**Source document:**
↓↓↓

Keywords

1 Introduction

Topological Data Analysis combines machine learning with topological methods, most importantly persistent homology [10, 12]. The underlying idea is that data has shape and this shape contains information about the data-generating process [4]. Persistent homology is a method to characterize topological features that occur in data at multiple scales. Its theoretical properties, in particular the structure theorem and the stability theorem make persistent homology an attractive machine learning method.

A major obstacle to the wide-spread use of persistent homology is its computational complexity when analyzing large datasets. For example the Čech complex grows exponentially with the number of points in a point cloud. In order to be able to calculate persistent homology, a number of approximations enable us to reduce the computational complexity of persistent homology calculations [3, 5, 6, 8].

Recently, Blaser and Brun have presented methods to sparsify nerves that arise from general Dowker dissimilarities [1, 2]. In this article, we apply these techniques to calculate the persistent homology of point clouds, weighted networks and more general filtered covers. This paper is focused on the algorithm implementation, computational complexity and benchmarking of methods suggested in Blaser and Brun [2].

All algorithms presented in this manuscript are implemented in the python package dowker_homology, available on github. With dowker_homology it is possible to calculate persistent homology of ambient Čech filtrations, and intrinsic Čech filtrations of point clouds, weighted networks and general finite filtered covers. The dowker_homology package does all the preprocessing and sparsification, and relies on GUDHI [13] for calculating persistent homology. Users may specify additive interleaving, multiplicative interleaving or arbitrary interleaving functions.

This paper is organized as follows. In Sect. 2, we give a short introduction on the underlying theory of the methods presented here. Section 3 presents the implemented algorithms in detail. In Sect. 4 we quickly discuss the size complexity of the sparse nerve and in Sect. 5 we provide detailed benchmarks comparing the sparse Dowker nerve to other sparsification strategies. Section 6 is a short summary of results.

2 Theory

The theory is described in detail in [2]. In brief, the algorithm consists of two steps, a truncation and a restriction. Given a Dowker dissimilarity \(\varLambda \), the truncation gives a new Dowker dissimilarity \(\varGamma \) that satisfies a desired interleaving guarantee. The restriction constructs a filtered simplicial complex that is homotopy equivalent to, but smaller than the filtered nerve of \(\varGamma \). The paper [2] gives a detailed description of the sufficient conditions for a truncation and restriction to satisfy a given interleaving guarantee. Here we give a new algorithm to choose a truncation and restriction that together result in a small sparse nerve. In Sect. 5, we compare sparse nerve sizes from the algorithms presented here with the sparse nerve sizes of the algorithms presented in [1] and [2].

↑↑↑

**Stored rows:**

↓↓↓

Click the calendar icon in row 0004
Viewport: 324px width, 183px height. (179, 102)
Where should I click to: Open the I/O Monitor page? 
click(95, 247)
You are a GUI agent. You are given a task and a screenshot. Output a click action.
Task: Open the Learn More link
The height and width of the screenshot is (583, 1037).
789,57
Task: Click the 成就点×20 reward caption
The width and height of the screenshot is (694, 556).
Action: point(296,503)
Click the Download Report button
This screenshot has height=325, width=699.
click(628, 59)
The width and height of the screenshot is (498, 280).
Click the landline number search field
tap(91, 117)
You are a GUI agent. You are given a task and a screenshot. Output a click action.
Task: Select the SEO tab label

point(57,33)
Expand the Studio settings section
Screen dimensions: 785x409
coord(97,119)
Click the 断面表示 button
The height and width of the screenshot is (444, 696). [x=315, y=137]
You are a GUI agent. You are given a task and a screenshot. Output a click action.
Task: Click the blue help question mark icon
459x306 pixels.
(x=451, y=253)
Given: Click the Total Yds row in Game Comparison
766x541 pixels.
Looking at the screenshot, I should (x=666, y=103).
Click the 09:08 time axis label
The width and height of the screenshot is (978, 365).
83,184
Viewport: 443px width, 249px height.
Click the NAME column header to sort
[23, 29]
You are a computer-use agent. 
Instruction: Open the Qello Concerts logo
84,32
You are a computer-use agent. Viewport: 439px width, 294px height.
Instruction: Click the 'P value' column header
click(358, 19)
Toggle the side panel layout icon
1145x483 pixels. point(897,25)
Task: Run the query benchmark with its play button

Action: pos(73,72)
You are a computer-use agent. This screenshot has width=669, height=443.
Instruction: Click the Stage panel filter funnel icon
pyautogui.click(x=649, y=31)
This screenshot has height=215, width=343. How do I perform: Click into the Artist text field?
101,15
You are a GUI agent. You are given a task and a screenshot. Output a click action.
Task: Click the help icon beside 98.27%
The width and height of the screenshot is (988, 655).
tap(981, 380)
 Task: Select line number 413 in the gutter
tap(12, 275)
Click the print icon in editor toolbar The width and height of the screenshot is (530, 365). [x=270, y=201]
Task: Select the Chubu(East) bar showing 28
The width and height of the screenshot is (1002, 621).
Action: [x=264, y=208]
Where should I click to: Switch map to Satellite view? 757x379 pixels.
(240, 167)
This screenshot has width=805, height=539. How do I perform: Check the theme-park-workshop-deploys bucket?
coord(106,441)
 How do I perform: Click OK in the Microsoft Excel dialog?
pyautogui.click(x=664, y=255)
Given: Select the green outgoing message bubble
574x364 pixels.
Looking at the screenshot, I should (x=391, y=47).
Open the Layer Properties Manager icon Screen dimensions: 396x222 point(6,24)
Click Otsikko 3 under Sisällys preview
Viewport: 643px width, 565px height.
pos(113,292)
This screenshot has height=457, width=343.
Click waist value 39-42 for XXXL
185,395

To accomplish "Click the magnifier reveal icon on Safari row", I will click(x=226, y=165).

↑↑↑

Continue the text on sparse Dowker nerves and persistent homology from the point where it stops.

3 Algorithms

We present all algorithms given a finite Dowker dissimilarity. Generating a finite Dowker dissimilarity from data is a precomputing step that we do not cover in detail. For the intrinsic Čech complex of \(n\) data points in Euclidean space \(\mathbb {R}^d\), this consists of calculating the distance matrix, with time complexity \(\mathcal {O}(n^2 \cdot d)\) operation.

3.1 Cover Matrix

The cover matrix is defined in [2, Definition 5.4]. Let \(\varLambda :L \times W \rightarrow [0,\infty ]\) be a Dowker dissimilarity. Given \(l,l'\in L\) let

$$\begin{aligned} P(l,l') = \{ \varLambda (l',w) \, \mid \, w \in W \text { with } \varLambda (l,w) < \varLambda (l',w) \} \end{aligned}$$

and define the cover matrix \(\rho \) as

More generally, we can define a cover matrix of two Dowker dissimilarities \(\varLambda _1 :L \times W \rightarrow [0,\infty ]\) and \(\varLambda _2 :L \times W \rightarrow [0,\infty ]\) as follows.

$$\begin{aligned} P(l,l') = \{ \varLambda _1(l',w) \, \mid \, w \in W \text { with } \varLambda _2(l,w) < \varLambda _1(l',w) \} \end{aligned}$$

and define the cover matrix \(\rho \) as before. We define the cover matrix algorithm in this generality, but sometimes we will use it with just one Dowker dissimilarity \(\varLambda \), in which case we implicitly use \(\varLambda _1 = \varLambda _2 = \varLambda \).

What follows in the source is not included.